%%

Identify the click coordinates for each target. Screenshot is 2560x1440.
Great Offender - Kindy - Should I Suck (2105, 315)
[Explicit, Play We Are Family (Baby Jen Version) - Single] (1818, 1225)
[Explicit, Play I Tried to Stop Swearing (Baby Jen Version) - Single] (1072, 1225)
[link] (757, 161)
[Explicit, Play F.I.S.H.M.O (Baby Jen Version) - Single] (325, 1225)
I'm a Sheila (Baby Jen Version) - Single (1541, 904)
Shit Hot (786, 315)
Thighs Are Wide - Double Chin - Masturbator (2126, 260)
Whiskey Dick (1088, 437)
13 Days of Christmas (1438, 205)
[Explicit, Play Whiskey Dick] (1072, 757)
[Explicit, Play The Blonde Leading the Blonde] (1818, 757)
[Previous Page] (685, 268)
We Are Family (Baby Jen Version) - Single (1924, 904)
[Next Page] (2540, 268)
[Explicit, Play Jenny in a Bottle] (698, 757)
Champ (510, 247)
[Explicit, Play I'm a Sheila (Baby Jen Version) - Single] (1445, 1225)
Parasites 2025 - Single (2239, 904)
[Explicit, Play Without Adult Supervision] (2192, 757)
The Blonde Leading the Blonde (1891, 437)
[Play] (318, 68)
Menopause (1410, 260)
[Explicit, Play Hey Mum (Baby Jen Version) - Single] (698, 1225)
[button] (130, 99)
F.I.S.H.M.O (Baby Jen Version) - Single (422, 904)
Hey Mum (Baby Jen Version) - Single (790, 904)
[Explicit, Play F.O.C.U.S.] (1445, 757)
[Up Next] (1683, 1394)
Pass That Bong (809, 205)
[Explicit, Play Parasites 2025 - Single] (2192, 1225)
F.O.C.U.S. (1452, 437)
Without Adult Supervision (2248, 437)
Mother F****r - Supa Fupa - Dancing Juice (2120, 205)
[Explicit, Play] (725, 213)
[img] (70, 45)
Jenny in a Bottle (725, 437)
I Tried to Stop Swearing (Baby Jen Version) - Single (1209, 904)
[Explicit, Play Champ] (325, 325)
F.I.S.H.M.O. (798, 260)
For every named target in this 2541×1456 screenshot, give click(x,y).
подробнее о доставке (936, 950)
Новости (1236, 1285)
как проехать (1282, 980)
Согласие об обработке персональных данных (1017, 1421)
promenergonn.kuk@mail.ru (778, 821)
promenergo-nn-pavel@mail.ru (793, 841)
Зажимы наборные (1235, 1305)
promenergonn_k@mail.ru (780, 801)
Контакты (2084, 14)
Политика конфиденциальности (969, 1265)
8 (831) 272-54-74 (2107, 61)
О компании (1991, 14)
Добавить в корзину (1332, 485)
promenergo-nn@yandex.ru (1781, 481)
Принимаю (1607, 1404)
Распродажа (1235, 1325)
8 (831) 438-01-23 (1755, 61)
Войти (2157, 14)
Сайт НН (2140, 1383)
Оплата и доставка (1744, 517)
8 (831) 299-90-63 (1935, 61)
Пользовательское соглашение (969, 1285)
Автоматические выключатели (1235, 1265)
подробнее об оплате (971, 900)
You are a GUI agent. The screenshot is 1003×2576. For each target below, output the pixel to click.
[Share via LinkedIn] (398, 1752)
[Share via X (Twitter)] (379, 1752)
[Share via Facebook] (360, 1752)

%%

• Exercise description:
Transcribe the entire listing above exactly as written.

• Written response:
Identify the click coordinates for each target. Screenshot is 2560x1440.
Great Offender - Kindy - Should I Suck (2105, 315)
[Explicit, Play We Are Family (Baby Jen Version) - Single] (1818, 1225)
[Explicit, Play I Tried to Stop Swearing (Baby Jen Version) - Single] (1072, 1225)
[link] (757, 161)
[Explicit, Play F.I.S.H.M.O (Baby Jen Version) - Single] (325, 1225)
I'm a Sheila (Baby Jen Version) - Single (1541, 904)
Shit Hot (786, 315)
Thighs Are Wide - Double Chin - Masturbator (2126, 260)
Whiskey Dick (1088, 437)
13 Days of Christmas (1438, 205)
[Explicit, Play Whiskey Dick] (1072, 757)
[Explicit, Play The Blonde Leading the Blonde] (1818, 757)
[Previous Page] (685, 268)
We Are Family (Baby Jen Version) - Single (1924, 904)
[Next Page] (2540, 268)
[Explicit, Play Jenny in a Bottle] (698, 757)
Champ (510, 247)
[Explicit, Play I'm a Sheila (Baby Jen Version) - Single] (1445, 1225)
Parasites 2025 - Single (2239, 904)
[Explicit, Play Without Adult Supervision] (2192, 757)
The Blonde Leading the Blonde (1891, 437)
[Play] (318, 68)
Menopause (1410, 260)
[Explicit, Play Hey Mum (Baby Jen Version) - Single] (698, 1225)
[button] (130, 99)
F.I.S.H.M.O (Baby Jen Version) - Single (422, 904)
Hey Mum (Baby Jen Version) - Single (790, 904)
[Explicit, Play F.O.C.U.S.] (1445, 757)
[Up Next] (1683, 1394)
Pass That Bong (809, 205)
[Explicit, Play Parasites 2025 - Single] (2192, 1225)
F.O.C.U.S. (1452, 437)
Without Adult Supervision (2248, 437)
Mother F****r - Supa Fupa - Dancing Juice (2120, 205)
[Explicit, Play] (725, 213)
[img] (70, 45)
Jenny in a Bottle (725, 437)
I Tried to Stop Swearing (Baby Jen Version) - Single (1209, 904)
[Explicit, Play Champ] (325, 325)
F.I.S.H.M.O. (798, 260)
For every named target in this 2541×1456 screenshot, give click(x,y).
подробнее о доставке (936, 950)
Новости (1236, 1285)
как проехать (1282, 980)
Согласие об обработке персональных данных (1017, 1421)
promenergonn.kuk@mail.ru (778, 821)
promenergo-nn-pavel@mail.ru (793, 841)
Зажимы наборные (1235, 1305)
promenergonn_k@mail.ru (780, 801)
Контакты (2084, 14)
Политика конфиденциальности (969, 1265)
8 (831) 272-54-74 (2107, 61)
О компании (1991, 14)
Добавить в корзину (1332, 485)
promenergo-nn@yandex.ru (1781, 481)
Принимаю (1607, 1404)
Распродажа (1235, 1325)
8 (831) 438-01-23 (1755, 61)
Войти (2157, 14)
Сайт НН (2140, 1383)
Оплата и доставка (1744, 517)
8 (831) 299-90-63 (1935, 61)
Пользовательское соглашение (969, 1285)
Автоматические выключатели (1235, 1265)
подробнее об оплате (971, 900)
You are a GUI agent. The screenshot is 1003×2576. For each target below, output the pixel to click.
[Share via LinkedIn] (398, 1752)
[Share via X (Twitter)] (379, 1752)
[Share via Facebook] (360, 1752)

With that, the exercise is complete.